### [Task details]
Render the lines of the items as a numbered list, starting at the line that contains "You are a GUI" and ending at the last line of the items, with blank lines skipped. Leave the pictures out of your answer.

### [Data for processing]
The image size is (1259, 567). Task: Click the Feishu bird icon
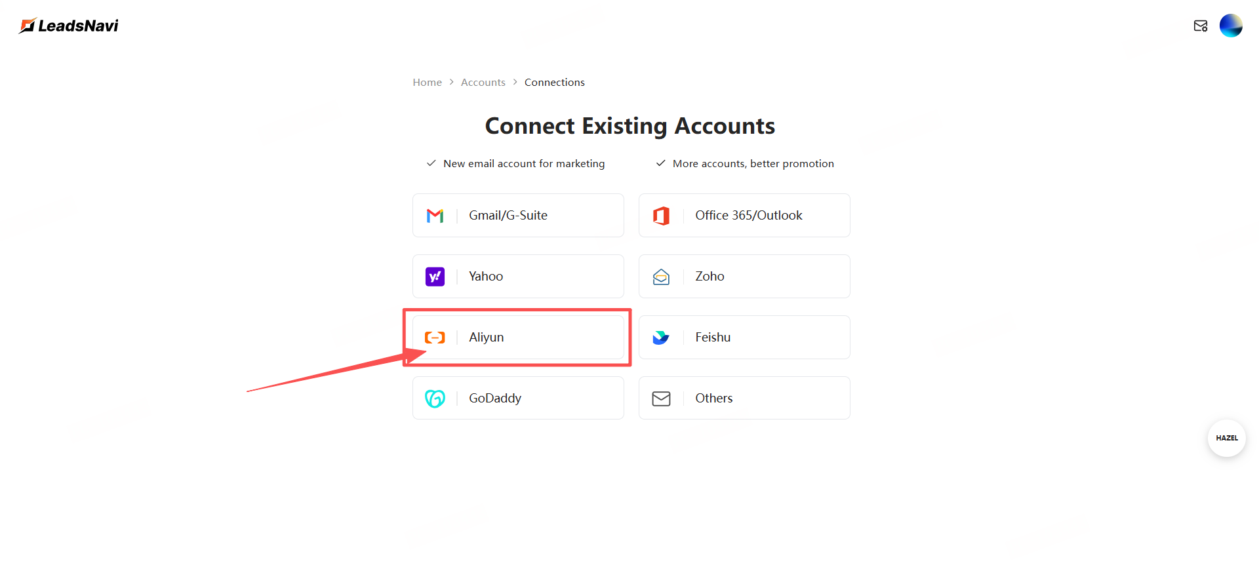(661, 338)
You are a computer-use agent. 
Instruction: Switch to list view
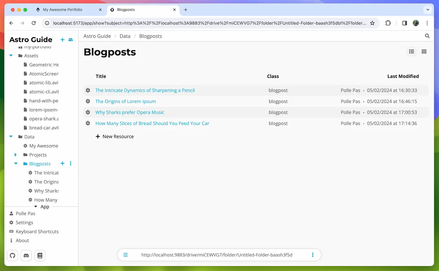tap(412, 51)
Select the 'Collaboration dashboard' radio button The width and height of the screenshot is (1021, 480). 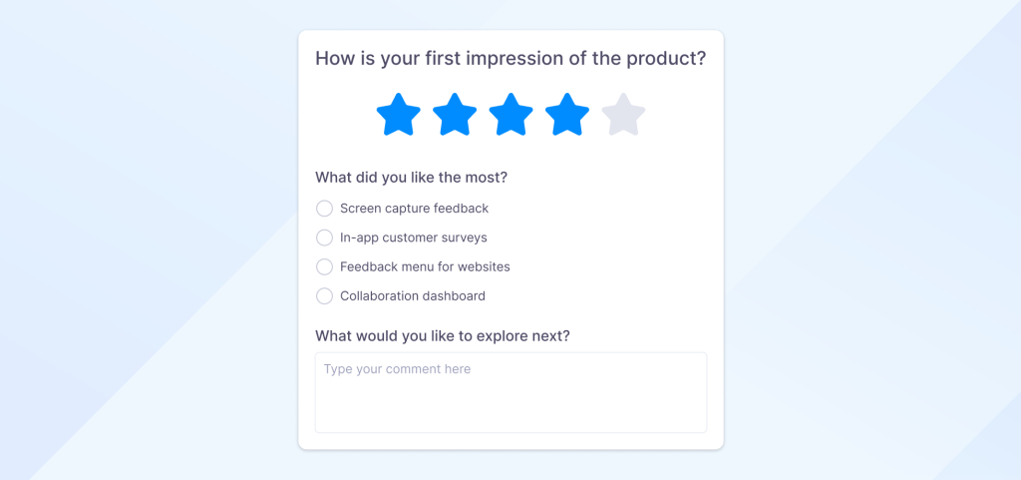pos(324,295)
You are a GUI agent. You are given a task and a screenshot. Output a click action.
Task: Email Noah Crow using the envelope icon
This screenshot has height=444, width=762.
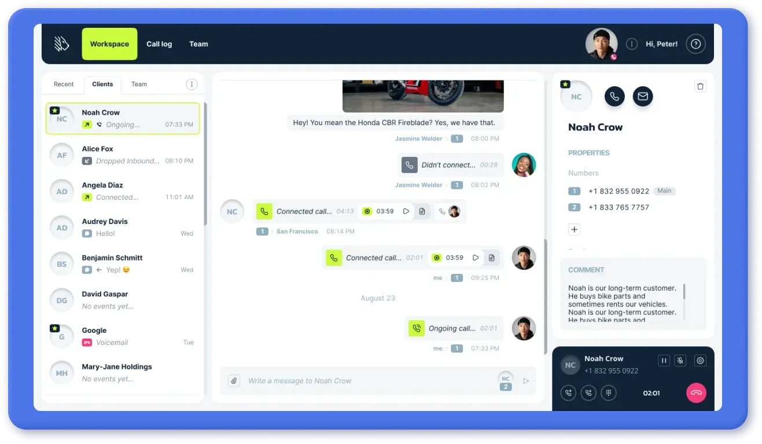(642, 97)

### [Solution below]
1. You are a GUI agent. You are given a task and a screenshot. Output a click action.
2. Task: Email Noah Crow using the envelope icon
3. This screenshot has height=444, width=762.
4. (642, 97)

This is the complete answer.